Hizbullah'ın silahlarını geri çekmesi ile Filistinlilerin kamp içindeki ve dışındaki silahlarını geri çekmesi arasındaki bağlantıyı sorgulayan Recci, “Hizbullah'ın silahlarının geri çekilmesinin, geri kalanı şüphesiz teslim edilmesi gereken Filistin silahlarıyla ne ilgisi var? Peki Hizbullah'ın silahı Filistinlilerin silahına karşı koymak için mi orada? Durum böyle olmadığı sürece, bu alanda önceliklerle ilgili koşullar belirlememeliyiz. Bizim istediğimiz, Lübnan ordusunun, önümüzdeki tehditler ne olursa olsun, Lübnanlılar olarak bizi koruyan tek güç olmasıdır” dedi.

Mali reformlar

Recci, mali ve ekonomik reformlar konusunda ise şunları söyledi: “Başbakan Nevvaf Selam liderliğindeki hükümet harika, mükemmel ve hızlı bir iş çıkarıyor, ancak kriz derin ve iki haftada çözülemez. Uluslararası toplum bunu kabul ediyor, ancak reformların tam olarak uygulanması için zamanın ucu açık olmadığını ve aciliyet gerektirdiğini vurguluyor.”

ABD-İran müzakereleri

ABD-İran müzakereleri ve bunların Lübnan'ı nasıl etkileyeceği konusuna da değinen Recci, “Bu müzakerelerin nereye varacağı henüz belli değil. Bildiğimiz şey, nükleer program, balistik füzeler ve Hizbullah da dahil olmak üzere İran'ın vekil güçlerini içerdiği ve iki taraf arasında bir anlaşmaya varılamaması halinde tüm seçeneklerin masada olduğu” dedi.

Suriye ziyareti

Recci, Başbakan Nevvaf Selam'ın önümüzdeki hafta Suriye'ye yapacağı resmi ziyarete katılarak, çözülmemiş birden fazla dosyayı çözüme kavuşturmaya çalışacak. Suriye’deki yeni rejim konusunda iyimser olan Recci şu ifadeleri kullandı: “Önceki rejimden kesinlikle daha iyi. Bağımsızlıktan bu yana Suriye'deki hiçbir rejim Lübnan devletini bir varlık olarak tanıdığını, bağımsızlığını tanıdığını ve egemenliğine saygı duyduğunu açıkça söylemedi ama şimdi Suriyeli yetkililerden içişlerimize karışmayacaklarına dair sözler aldık.”

Yerlerinden edilenler dosyası

Recci'ye göre Selam, Suriye Cumhurbaşkanı Ahmed eş-Şera ile görüşmesinde, şu anda Lübnan için öncelikli olan Suriyelilerin yerinden edilmesi konusunu gündeme getirecek.

▶ [Görevler]
**A.** Recci'nin sözlerini aktaran yazıya göre Lübnan hükümetinin başında kim var?
**B.** Recci'nin sözlerini aktaran yazıyı kaldığı yerden devam ettir.
Liste başka bir kaynaktan alınmıştır ve Recci'nin sözlerini aktaran yazıyla bir bağı yoktur.

▶ [Verilen malzeme]

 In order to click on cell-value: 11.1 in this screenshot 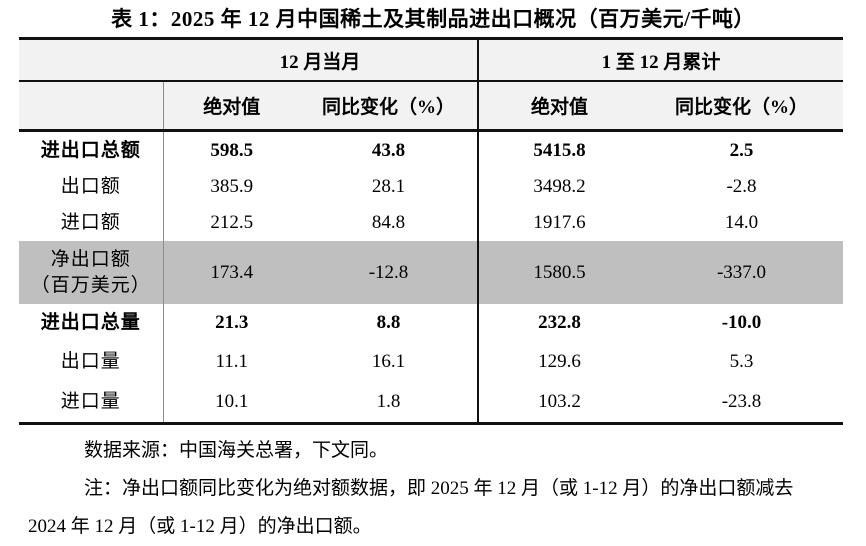, I will do `click(231, 362)`.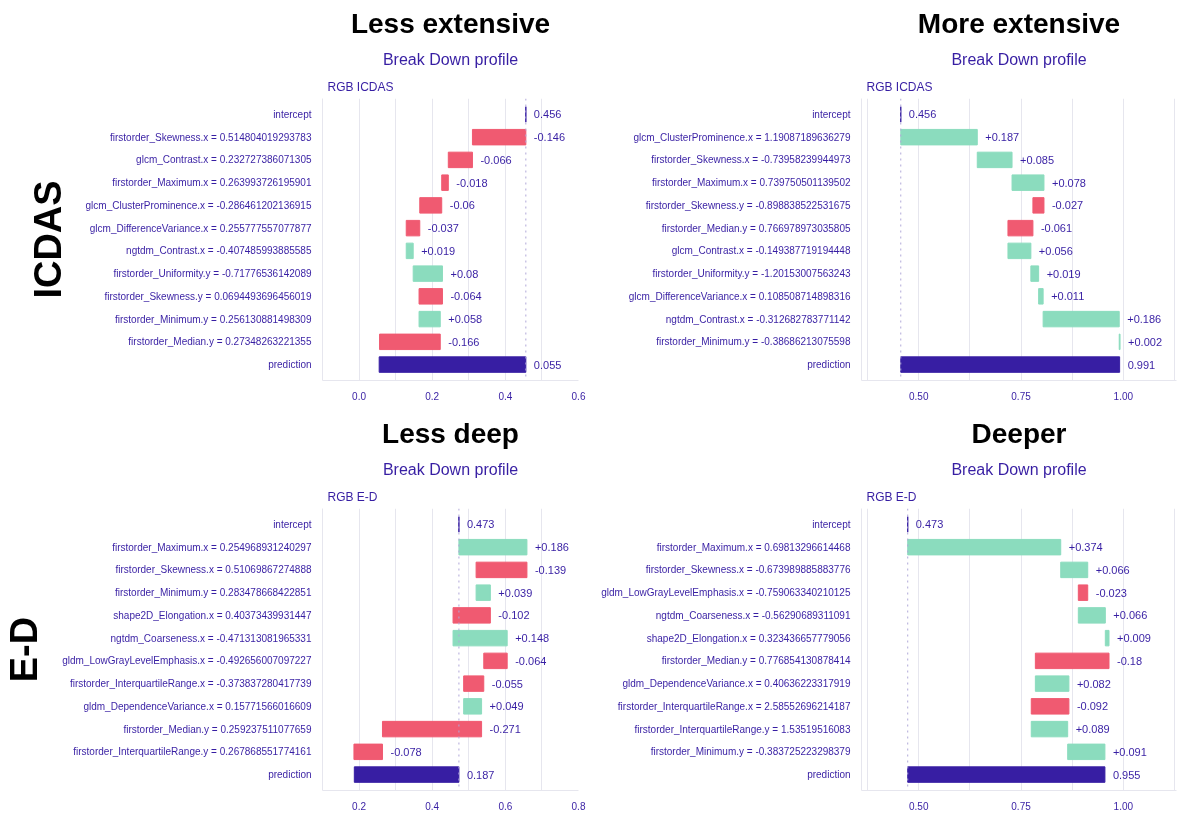  What do you see at coordinates (1111, 592) in the screenshot?
I see `data-label: -0.023` at bounding box center [1111, 592].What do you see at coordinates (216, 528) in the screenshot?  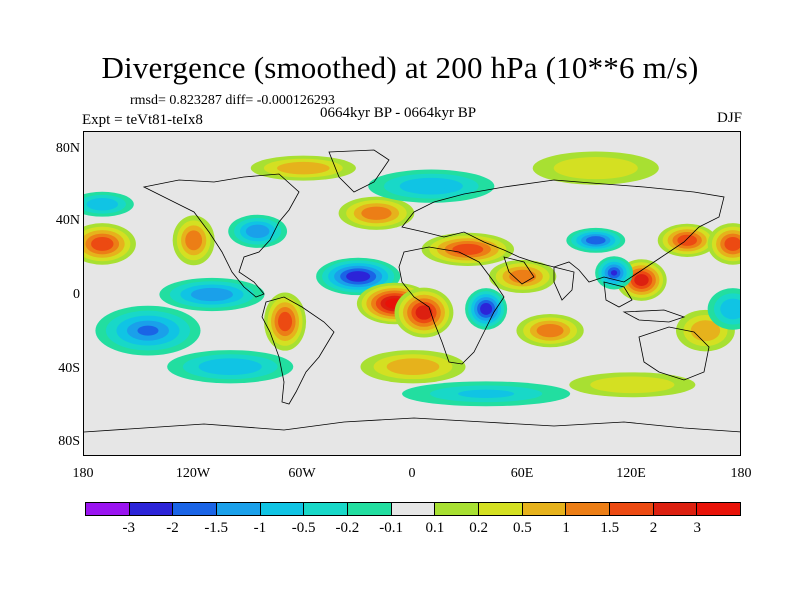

▶ [Beklenen yanıtlar]
**A.** Başbakan Nevvaf Selam.

**B.**
Recci sözlerine şöyle devam etti: “Lübnan, ülkedeki demografik dengeyi sarsan ve sosyal ve ekonomik tehdidin yanı sıra varoluşsal bir tehdit oluşturan yerinden edilmenin olumsuz yansımalarına daha fazla tahammül edemez. Uluslararası yetkililerle yaptığımız görüşmelerde talep ettiğimiz ve ısrarla vurguladığımız husus, uluslararası toplumun yeni bir yaklaşım benimsemesi ve böylece yerinden edilmiş kişilere Lübnan'da kaldıkları süre boyunca değil, ülkelerine döndüklerinde yardım sağlanmasıdır. Ayrıca, Suriye'de yeniden inşa sürecinin başlatılarak vatandaşların geri dönmesinin ve yaptırımların kademeli olarak kaldırılmasının önemini vurguluyoruz. Zira tüm bunların varlığı yerinden edilmiş kişileri geri dönmeye teşvik edecektir. Ayrıca Suriye'nin birçok bölge ve vilayetinde hayat normale dönmüştür, dolayısıyla geri dönüş konvoyları yarından önce hemen bugün başlamalıdır. Suriye'deki tartışma doğu sınırı dosyasını ve oradaki kayıp Lübnanlıların dosyasını da içerecek. Çünkü bu insanların akıbetini bilmek istiyoruz... Nasıl öldürüldüler, neredeler? İstediğimiz şey bu dosyayı sonsuza kadar kapatmak.”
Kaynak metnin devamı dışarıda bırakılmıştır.